守って下さい




「着いたよ」

「……ここに、俺のお母さんがいてるんですね」

「うん」


 なんとなく、車から降りるのを躊躇う。こんなでっかい家にお母さんがおるって言われたって、全然現実味がない。


「かづっちゃん」

「はい」


 鈴音さんの方に向き直ると、俺の方に深く頭を下げて、鈴音さんは謝った。


「ごめん。こんなことになってしまって、ごめん。俺の問題に巻き込んで、傷付けて、本当にごめん!」

「え……」

「巽さんは自分のせいでかづっちゃんを危険な目に遭わせたって思ってる。でも、本を正せば俺のせいなんだ。だから、ごめん。……謝ったって何も変わらないし、俺が謝って許されたいってだけなんだけど、でも……何か、俺にできることがあったら言って。何でもする」


 鈴音さんが自分のせいって言うのは、おしゃべり野郎が鈴音さんに会いたいって理由で今回のことを計画したからやろう。
 でもそれって、鈴音さんが悪い訳やない。それに今日のことで傷付いたんは、俺やなくて山下さんや。俺を全力で守ってくれた。大怪我をさせてしまった。せやから……。

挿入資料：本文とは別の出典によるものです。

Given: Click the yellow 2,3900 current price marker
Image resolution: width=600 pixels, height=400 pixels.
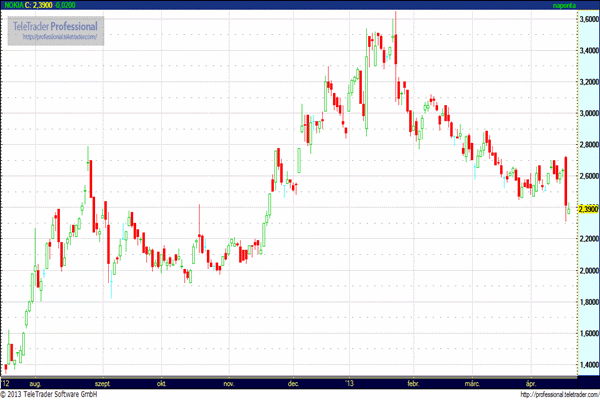Looking at the screenshot, I should click(586, 209).
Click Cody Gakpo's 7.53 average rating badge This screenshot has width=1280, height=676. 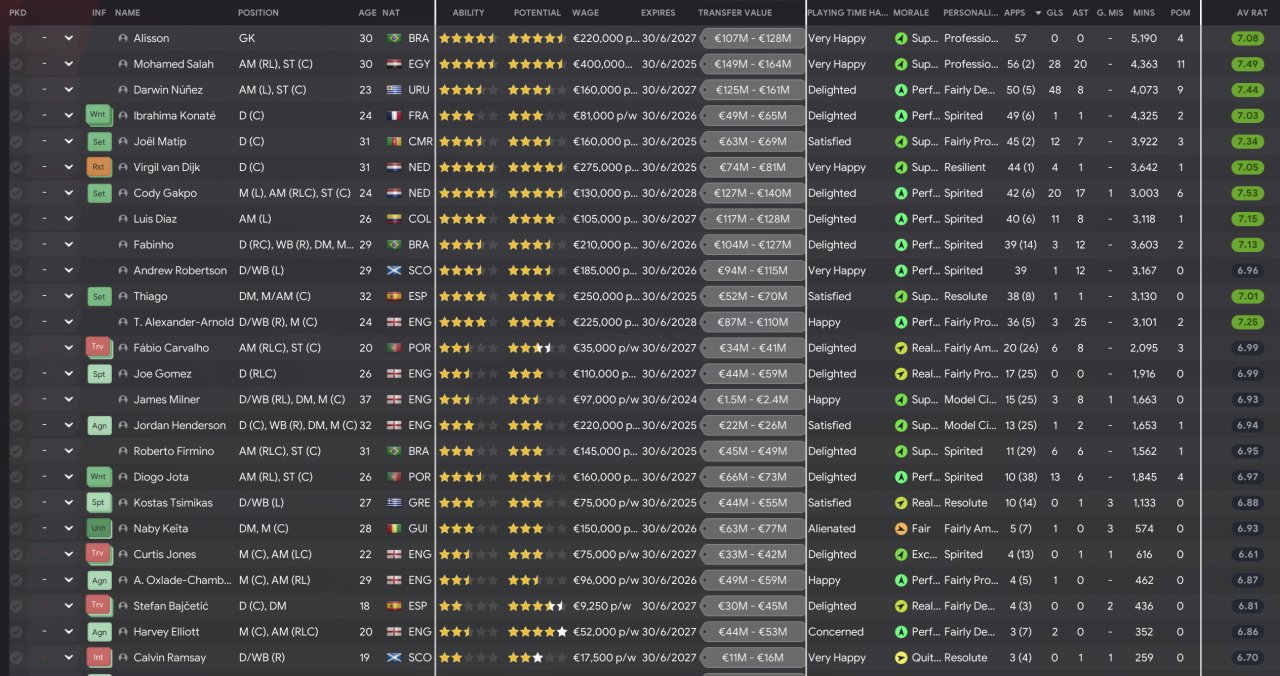click(x=1247, y=193)
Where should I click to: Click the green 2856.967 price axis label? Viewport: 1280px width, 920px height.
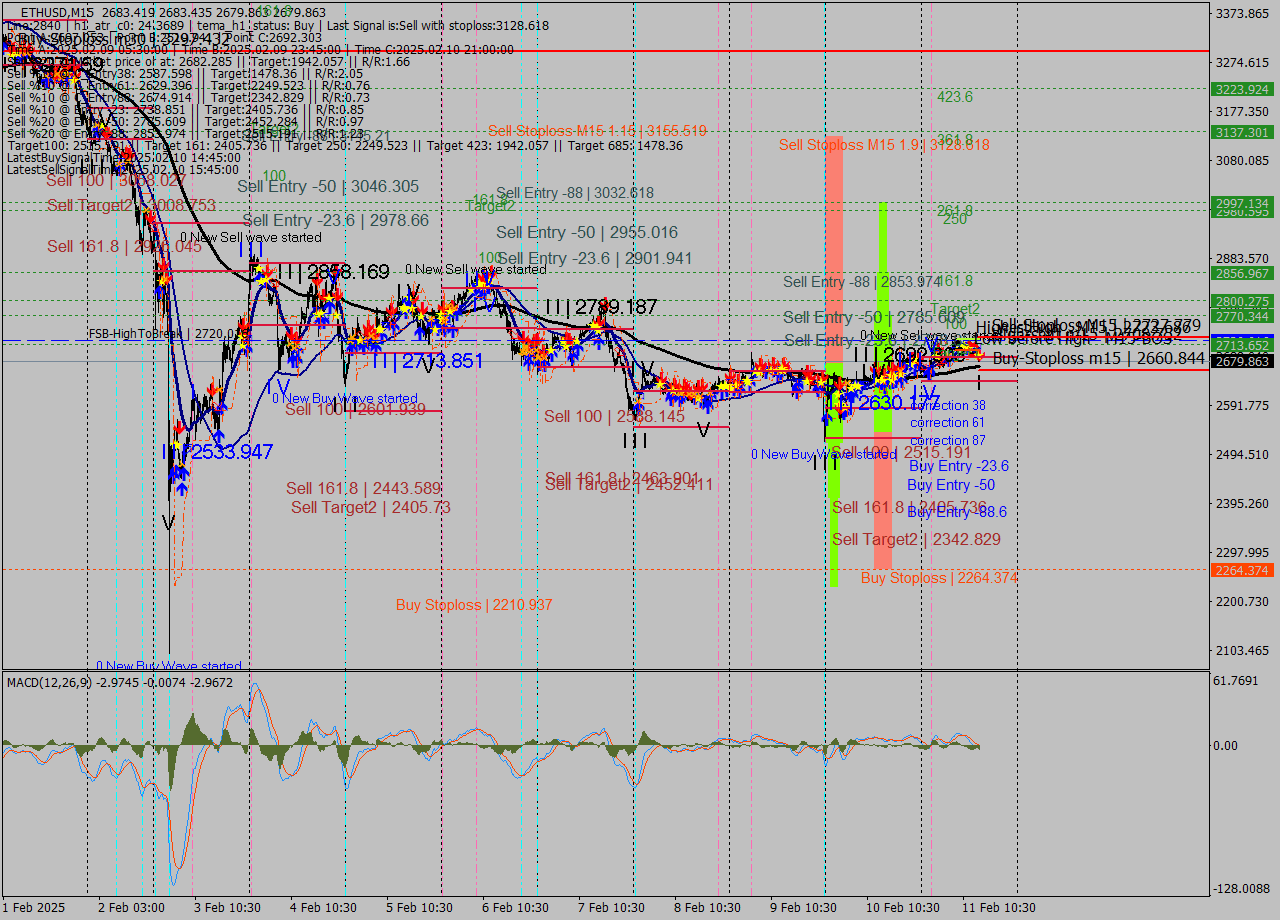point(1241,273)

「山下さんに、逃げてしまってごめんなさいって、守ってくれてありがとうって伝えて下さい。もしも、山下さんが責任を取らされるようなことになったとしたら、山下さんのこと守って下さい。どうか、お願いします」

「かづっちゃん……」

「さっきは、ガムテープとか外してくれて、ありがとうございました。……じゃあ、俺行きますね」


 意を決して車から降りた。家を見つめる。緊張がやばい。インターホンを押したら、誰が出るんやろう。こんな立派な家やったら、お手伝いさんとかおったりするんかな。
 そんなことを思いながら、インターホンを押した。変に力が入って手が震えた。